Kanji Grader

The purpose of this task is to build a program which can grade a Japanese text by how many different types of kanji (characters, 漢字) are used.

Japanese kanji can be grouped in different ways. In this exercise we will use the Japanese Language Proficency Test (JLPT) grouping.

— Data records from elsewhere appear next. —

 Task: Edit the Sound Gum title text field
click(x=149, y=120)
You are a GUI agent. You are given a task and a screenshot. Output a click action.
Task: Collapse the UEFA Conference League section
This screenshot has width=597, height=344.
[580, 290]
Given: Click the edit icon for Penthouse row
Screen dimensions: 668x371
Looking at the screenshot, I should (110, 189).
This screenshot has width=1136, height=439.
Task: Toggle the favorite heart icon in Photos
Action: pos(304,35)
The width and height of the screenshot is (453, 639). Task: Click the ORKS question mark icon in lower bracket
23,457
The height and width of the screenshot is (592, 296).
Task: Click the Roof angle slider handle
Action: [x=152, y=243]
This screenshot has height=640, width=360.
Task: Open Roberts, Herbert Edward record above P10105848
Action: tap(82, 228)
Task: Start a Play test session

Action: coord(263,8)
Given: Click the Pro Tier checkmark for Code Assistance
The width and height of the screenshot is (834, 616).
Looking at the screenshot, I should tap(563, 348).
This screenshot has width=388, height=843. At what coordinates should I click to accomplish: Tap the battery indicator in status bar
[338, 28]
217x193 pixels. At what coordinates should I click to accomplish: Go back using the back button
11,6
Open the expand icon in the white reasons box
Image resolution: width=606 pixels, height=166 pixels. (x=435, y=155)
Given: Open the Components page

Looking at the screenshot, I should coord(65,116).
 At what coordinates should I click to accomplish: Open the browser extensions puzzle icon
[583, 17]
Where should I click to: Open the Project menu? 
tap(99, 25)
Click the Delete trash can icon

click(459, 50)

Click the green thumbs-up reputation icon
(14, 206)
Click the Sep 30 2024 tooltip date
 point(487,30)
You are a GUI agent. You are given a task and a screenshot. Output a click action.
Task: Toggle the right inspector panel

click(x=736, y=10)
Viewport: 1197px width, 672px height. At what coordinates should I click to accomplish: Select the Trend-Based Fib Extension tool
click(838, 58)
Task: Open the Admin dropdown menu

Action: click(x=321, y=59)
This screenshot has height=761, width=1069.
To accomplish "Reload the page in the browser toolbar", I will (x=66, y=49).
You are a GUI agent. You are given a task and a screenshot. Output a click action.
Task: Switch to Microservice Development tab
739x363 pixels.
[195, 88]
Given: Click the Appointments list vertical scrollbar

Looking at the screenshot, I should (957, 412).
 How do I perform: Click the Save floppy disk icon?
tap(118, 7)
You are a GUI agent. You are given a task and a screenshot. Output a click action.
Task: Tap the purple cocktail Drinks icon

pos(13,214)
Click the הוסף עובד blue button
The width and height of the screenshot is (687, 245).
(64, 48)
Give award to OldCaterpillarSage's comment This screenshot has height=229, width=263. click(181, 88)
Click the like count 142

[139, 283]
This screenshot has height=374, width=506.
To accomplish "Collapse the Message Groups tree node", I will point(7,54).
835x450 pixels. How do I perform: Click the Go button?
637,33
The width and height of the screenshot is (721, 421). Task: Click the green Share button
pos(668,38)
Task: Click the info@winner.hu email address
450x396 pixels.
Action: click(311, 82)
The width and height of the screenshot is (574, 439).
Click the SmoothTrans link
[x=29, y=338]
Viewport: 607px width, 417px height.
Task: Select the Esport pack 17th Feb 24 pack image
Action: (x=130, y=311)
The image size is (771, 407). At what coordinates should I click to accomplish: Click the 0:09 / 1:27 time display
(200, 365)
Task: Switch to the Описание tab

There are 5 levels.

  • Level 5 (N5) roughly contains 80 kanji
  • Level 4 (N4) has a further 170 kanji
  • Level 3 (N3) then has 370 kanji more
  • Level 2 (N2) has 380 kanji
  • Level 1 (N1) has a final 1136 kanji

If one has mastered N1, then it is implied than one has also mastered N5-N4.

The end goal of this exercise is to create a commandline program which can be invoked as follows with an output similar to

> kanji_grader my_japanese_book.txt

N5: 55%
N4: 69%
N3: 83%
N2: 95%
N1: 99%

How to run the tests

First install poetry.

And then run

poetry run pytest

This should result in an output ending with

FAILED tests/test_task1.py::test_one_n5 - ValueError: TODO
FAILED tests/test_task1.py::test_irrelevant_chars - ValueError: TODO
FAILED tests/test_task1.py::test_mix_of_chars - ValueError: TODO

Then everything is good!

Write your code in grader.py. Task 1 is finished when tests in test_task1 are green.